Review: The Edge, a devised play by Transport, New Wolsey Theatre, Ipswich, until October 10
12:53 09 October 2015
Set in the near future, this compelling and creative production from Transport in association with The New Wolsey asks important questions of us.
It’s 2035 and mass migration is caused not only by war and poverty but also by global warming. Millions are displaced by rising sea levels and the destruction of coastlines. However, in 2015 our two main characters have just been born.
Tim Lewis and Balvinder Sopal tell the life stories of a man and a woman. They have no names and this is no romance, simply a mythic tale of human endeavour and spirit. One will travel from India and asks the question: “how does a fisherman’s son become a deportee?” Another will lose parents and a home due to rising water levels. Both will cross the English Channel, beating the odds to meet.
James Button’s design has echoes of a civilisation destroyed: a rubbish dump land –fill pile of grey slabs, books and boxes. The actors move, at times, like chess pieces around the space and the world seems a small place. This physical aspect of the production works and heightens the simple storytelling and language style.
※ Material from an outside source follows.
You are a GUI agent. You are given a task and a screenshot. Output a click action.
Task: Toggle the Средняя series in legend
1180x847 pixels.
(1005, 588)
At a running time of just over an hour, both actors have a sense of urgency and energy to their performances, however lines are not secure. The stories they tell are deeply human ones, extraordinary in places, but the third person narrative style of the script is over- used and prevents real emotional impact.
The powerful symbolism of water throughout connects the characters, making land borders seem absurd. But in Dover where our fisherman’s son washes up he instantly becomes a criminal. Terrifyingly, in 2035, it is imagined that is a criminal offence to help those in need.
The Edge seeks to grimly warn but to also remind us that the only certainty in life is that we will receive a great kindness too.